(Data items)

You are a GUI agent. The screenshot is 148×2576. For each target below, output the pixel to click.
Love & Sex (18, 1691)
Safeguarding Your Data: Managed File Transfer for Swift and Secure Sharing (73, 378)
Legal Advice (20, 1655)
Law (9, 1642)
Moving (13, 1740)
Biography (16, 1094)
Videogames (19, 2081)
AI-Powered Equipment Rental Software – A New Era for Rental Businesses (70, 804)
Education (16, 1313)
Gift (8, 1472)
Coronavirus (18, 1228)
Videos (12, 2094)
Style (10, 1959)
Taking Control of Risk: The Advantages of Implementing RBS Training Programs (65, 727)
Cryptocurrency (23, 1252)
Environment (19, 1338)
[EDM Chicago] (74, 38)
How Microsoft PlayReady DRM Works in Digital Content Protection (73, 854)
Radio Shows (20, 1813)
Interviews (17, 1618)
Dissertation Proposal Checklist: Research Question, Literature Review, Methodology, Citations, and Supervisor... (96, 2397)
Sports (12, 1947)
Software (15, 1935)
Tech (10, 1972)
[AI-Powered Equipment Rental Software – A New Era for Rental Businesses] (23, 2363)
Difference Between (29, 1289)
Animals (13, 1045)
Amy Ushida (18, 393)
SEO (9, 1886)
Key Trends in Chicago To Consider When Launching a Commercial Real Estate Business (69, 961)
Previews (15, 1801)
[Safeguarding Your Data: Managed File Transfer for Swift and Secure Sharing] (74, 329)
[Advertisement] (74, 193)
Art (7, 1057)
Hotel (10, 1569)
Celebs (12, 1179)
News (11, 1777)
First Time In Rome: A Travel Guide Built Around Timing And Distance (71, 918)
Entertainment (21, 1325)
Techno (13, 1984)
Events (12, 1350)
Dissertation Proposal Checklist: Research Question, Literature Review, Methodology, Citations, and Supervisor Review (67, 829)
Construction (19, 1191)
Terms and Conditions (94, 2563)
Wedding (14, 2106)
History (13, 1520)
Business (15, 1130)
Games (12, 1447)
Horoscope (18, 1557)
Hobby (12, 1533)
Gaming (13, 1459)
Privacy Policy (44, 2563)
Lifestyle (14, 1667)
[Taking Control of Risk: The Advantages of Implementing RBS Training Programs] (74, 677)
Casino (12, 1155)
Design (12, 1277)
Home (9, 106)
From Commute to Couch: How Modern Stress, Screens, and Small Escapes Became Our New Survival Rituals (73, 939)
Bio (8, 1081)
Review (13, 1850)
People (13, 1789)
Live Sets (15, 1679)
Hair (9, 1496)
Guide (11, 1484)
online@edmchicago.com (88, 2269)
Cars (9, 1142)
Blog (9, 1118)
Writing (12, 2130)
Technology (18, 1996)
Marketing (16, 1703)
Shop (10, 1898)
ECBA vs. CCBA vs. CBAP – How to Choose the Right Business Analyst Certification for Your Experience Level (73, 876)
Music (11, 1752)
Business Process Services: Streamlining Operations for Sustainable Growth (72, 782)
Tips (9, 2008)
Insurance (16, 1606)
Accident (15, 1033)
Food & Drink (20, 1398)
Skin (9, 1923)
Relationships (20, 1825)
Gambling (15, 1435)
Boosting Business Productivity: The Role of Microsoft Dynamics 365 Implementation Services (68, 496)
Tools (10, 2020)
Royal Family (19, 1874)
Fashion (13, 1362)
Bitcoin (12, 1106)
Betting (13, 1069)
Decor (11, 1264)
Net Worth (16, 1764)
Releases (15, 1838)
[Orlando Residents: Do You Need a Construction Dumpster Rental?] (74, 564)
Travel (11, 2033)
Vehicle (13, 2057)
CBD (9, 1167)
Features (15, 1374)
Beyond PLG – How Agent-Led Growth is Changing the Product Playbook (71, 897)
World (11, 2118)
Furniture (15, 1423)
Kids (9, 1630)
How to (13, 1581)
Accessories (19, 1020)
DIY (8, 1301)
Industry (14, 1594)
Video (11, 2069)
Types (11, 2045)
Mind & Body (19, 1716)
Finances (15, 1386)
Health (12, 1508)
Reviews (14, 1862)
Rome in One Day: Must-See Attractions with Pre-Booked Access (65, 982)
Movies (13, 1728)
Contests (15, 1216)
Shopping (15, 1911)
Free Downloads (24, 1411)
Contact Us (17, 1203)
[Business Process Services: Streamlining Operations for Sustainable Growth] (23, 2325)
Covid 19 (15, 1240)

--

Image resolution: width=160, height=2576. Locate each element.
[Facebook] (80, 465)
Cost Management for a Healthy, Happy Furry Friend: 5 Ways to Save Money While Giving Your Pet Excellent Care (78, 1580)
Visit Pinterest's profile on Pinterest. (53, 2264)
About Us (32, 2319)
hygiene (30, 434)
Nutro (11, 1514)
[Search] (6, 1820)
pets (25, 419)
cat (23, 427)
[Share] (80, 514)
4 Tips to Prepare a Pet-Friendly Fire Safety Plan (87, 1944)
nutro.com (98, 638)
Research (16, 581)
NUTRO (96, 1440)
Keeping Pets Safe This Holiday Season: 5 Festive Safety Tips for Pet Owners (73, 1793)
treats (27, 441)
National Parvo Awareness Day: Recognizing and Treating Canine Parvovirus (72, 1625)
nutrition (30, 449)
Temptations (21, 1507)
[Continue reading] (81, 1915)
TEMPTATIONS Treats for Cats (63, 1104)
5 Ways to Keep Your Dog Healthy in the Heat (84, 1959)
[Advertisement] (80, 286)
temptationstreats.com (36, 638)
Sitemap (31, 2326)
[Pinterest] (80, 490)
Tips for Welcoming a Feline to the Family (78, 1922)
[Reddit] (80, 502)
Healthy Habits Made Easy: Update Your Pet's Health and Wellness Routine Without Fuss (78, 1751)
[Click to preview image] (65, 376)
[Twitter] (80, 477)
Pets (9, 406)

TASK: Every line above from the line with "Skin (9, 1923)" to the line with "Betting (13, 1069)", both included, must be reproduced exactly, and no other line may appear.

EXERCISE SOLUTION:
Skin (9, 1923)
Relationships (20, 1825)
Gambling (15, 1435)
Boosting Business Productivity: The Role of Microsoft Dynamics 365 Implementation Services (68, 496)
Tools (10, 2020)
Royal Family (19, 1874)
Fashion (13, 1362)
Bitcoin (12, 1106)
Betting (13, 1069)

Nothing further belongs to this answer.